● ROWS:
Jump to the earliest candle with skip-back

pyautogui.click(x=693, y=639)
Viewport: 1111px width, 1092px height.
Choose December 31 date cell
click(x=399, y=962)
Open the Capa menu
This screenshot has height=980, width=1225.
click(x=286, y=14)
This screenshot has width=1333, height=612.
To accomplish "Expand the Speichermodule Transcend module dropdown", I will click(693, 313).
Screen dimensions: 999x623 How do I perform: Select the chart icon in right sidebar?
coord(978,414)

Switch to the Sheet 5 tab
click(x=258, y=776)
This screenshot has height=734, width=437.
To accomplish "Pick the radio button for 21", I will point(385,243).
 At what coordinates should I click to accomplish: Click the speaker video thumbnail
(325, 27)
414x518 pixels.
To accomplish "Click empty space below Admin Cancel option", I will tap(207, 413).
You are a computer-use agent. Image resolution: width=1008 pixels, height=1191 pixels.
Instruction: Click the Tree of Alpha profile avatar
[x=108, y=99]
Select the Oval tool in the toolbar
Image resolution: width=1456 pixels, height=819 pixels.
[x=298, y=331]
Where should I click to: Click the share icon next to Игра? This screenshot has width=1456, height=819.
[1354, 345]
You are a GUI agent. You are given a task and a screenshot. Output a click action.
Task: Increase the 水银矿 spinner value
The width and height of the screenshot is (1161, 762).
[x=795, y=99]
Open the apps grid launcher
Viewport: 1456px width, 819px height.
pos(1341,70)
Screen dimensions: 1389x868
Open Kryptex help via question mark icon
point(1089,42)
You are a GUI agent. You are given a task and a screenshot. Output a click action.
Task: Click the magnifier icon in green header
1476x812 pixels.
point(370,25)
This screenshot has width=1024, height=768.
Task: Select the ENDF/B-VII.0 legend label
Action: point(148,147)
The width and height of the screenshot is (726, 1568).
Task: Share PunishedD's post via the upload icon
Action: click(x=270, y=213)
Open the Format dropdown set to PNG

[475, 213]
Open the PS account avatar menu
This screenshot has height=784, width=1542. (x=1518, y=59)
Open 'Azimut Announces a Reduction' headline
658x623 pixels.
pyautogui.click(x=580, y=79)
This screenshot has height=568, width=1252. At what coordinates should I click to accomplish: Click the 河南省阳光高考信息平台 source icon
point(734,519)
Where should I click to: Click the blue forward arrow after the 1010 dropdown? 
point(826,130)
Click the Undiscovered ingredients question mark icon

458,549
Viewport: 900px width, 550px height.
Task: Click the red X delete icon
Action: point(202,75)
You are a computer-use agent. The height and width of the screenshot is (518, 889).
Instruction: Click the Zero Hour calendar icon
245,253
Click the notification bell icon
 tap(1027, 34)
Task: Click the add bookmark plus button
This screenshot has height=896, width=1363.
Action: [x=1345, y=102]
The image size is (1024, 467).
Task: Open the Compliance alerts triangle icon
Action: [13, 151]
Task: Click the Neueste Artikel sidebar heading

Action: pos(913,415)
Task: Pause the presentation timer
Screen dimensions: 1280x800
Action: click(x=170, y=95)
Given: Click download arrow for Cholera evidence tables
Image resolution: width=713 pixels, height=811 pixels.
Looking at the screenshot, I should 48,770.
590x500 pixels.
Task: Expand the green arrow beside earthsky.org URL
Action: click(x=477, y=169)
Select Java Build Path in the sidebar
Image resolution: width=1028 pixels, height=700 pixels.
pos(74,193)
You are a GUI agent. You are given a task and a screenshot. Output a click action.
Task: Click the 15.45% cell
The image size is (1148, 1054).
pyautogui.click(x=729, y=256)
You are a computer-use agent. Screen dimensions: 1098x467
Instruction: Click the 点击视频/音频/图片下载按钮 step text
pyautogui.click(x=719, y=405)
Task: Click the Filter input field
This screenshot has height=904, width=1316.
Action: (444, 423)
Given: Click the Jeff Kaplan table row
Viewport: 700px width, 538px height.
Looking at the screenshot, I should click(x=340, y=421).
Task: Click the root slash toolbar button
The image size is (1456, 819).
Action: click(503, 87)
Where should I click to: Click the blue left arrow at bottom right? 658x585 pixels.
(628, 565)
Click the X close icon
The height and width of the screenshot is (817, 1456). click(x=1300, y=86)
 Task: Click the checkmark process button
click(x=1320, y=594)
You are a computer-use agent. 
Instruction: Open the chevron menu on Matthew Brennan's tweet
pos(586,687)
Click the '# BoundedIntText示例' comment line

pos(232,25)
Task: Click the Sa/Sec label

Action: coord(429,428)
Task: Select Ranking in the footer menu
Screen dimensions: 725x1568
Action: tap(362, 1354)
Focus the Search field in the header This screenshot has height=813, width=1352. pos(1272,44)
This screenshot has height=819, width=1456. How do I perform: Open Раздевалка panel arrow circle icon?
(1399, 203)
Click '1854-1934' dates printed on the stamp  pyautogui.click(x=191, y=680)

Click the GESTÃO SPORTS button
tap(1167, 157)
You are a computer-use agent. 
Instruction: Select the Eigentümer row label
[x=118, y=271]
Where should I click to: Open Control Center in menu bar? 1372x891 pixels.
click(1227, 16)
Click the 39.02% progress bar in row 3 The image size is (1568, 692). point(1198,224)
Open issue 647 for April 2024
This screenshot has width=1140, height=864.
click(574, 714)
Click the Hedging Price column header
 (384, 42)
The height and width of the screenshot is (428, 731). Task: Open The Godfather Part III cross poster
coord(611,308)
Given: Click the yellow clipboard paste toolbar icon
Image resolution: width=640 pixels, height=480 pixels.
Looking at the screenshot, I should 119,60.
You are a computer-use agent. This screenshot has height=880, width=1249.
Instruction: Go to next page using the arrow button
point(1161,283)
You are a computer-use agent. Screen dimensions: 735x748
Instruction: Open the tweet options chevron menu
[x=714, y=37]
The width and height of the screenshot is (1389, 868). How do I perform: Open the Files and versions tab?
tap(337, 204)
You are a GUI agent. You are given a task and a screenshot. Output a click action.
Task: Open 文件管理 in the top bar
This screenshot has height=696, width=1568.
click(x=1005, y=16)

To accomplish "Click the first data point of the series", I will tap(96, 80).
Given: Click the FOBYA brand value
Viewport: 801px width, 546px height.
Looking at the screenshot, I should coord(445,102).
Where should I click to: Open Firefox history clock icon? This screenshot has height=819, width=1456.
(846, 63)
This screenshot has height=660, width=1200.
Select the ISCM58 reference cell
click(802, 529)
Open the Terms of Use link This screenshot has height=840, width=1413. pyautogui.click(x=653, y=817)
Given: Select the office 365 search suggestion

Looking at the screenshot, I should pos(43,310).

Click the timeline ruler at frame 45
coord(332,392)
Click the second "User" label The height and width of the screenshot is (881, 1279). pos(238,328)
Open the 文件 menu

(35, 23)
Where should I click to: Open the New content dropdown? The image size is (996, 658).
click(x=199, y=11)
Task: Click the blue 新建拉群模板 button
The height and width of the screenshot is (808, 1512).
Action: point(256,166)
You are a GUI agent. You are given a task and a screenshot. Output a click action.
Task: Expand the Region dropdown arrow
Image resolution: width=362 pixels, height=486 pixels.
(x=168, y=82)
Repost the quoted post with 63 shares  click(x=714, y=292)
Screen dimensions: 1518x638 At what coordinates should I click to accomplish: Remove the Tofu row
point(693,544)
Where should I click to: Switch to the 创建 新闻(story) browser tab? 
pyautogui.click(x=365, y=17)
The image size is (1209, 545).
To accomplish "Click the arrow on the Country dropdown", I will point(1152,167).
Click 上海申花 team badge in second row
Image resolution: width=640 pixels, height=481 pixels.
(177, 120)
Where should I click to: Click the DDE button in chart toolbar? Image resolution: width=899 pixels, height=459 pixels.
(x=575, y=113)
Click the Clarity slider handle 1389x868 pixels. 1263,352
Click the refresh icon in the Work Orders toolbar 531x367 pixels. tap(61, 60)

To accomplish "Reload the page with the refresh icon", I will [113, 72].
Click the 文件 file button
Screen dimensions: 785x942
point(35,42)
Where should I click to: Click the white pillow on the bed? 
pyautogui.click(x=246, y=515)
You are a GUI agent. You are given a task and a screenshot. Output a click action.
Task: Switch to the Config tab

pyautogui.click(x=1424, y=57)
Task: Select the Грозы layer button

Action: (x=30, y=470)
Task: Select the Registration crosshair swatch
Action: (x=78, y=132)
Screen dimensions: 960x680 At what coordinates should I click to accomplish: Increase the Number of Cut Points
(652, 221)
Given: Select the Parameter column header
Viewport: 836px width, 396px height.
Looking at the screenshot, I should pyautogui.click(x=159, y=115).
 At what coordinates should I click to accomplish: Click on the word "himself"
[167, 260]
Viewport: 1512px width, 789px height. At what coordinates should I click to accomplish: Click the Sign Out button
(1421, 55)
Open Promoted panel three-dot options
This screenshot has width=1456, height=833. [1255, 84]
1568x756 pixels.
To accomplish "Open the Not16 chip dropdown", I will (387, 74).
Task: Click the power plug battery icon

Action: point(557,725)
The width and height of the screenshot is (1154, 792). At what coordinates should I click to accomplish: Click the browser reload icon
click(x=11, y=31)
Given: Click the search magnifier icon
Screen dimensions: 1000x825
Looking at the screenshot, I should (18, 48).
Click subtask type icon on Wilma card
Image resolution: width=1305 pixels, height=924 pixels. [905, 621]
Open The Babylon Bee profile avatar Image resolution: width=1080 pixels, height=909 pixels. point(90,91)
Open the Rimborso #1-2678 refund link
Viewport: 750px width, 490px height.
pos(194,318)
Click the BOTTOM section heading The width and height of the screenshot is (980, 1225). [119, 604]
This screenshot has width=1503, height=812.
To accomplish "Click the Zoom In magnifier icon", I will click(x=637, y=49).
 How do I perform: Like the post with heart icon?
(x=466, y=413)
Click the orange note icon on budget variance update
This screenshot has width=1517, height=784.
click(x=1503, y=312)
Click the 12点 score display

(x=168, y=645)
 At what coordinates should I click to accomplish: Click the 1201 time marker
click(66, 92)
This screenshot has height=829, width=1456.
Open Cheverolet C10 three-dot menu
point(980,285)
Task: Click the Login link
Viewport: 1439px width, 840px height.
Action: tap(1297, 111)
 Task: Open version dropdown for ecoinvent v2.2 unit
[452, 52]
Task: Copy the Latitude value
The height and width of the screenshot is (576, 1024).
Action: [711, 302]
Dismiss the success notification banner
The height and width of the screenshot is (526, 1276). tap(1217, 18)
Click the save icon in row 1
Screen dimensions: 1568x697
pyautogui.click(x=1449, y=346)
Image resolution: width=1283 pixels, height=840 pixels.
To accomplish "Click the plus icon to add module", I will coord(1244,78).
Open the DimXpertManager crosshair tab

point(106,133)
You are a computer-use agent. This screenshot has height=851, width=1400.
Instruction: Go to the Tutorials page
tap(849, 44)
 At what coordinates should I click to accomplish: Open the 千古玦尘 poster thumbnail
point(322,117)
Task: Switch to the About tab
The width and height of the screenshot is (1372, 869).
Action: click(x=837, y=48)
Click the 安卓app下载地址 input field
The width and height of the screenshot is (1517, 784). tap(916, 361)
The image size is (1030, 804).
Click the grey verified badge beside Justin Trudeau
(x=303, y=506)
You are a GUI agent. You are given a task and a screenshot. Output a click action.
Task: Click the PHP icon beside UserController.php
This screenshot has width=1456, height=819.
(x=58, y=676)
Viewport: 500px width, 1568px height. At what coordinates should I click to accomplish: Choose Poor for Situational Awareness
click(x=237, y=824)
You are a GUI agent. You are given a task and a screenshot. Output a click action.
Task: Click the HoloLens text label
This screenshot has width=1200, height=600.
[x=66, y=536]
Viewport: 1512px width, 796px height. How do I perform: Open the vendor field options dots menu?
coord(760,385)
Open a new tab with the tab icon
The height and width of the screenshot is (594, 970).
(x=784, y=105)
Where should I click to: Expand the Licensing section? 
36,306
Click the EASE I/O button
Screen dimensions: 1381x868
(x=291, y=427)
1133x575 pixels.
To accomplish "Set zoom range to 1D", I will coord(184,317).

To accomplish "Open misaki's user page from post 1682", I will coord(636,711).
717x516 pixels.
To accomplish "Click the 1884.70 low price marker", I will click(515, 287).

● SET TASK:
Put the items from the line containing "Click the BOTTOM" through the line containing "will click(x=637, y=49)." into a JSON list of strings, one string per line, including both end lines and leaving out any blank lines.

● FINISHED TASK:
[
  "Click the BOTTOM section heading The width and height of the screenshot is (980, 1225). [119, 604]",
  "This screenshot has width=1503, height=812.",
  "To accomplish \"Click the Zoom In magnifier icon\", I will click(x=637, y=49)."
]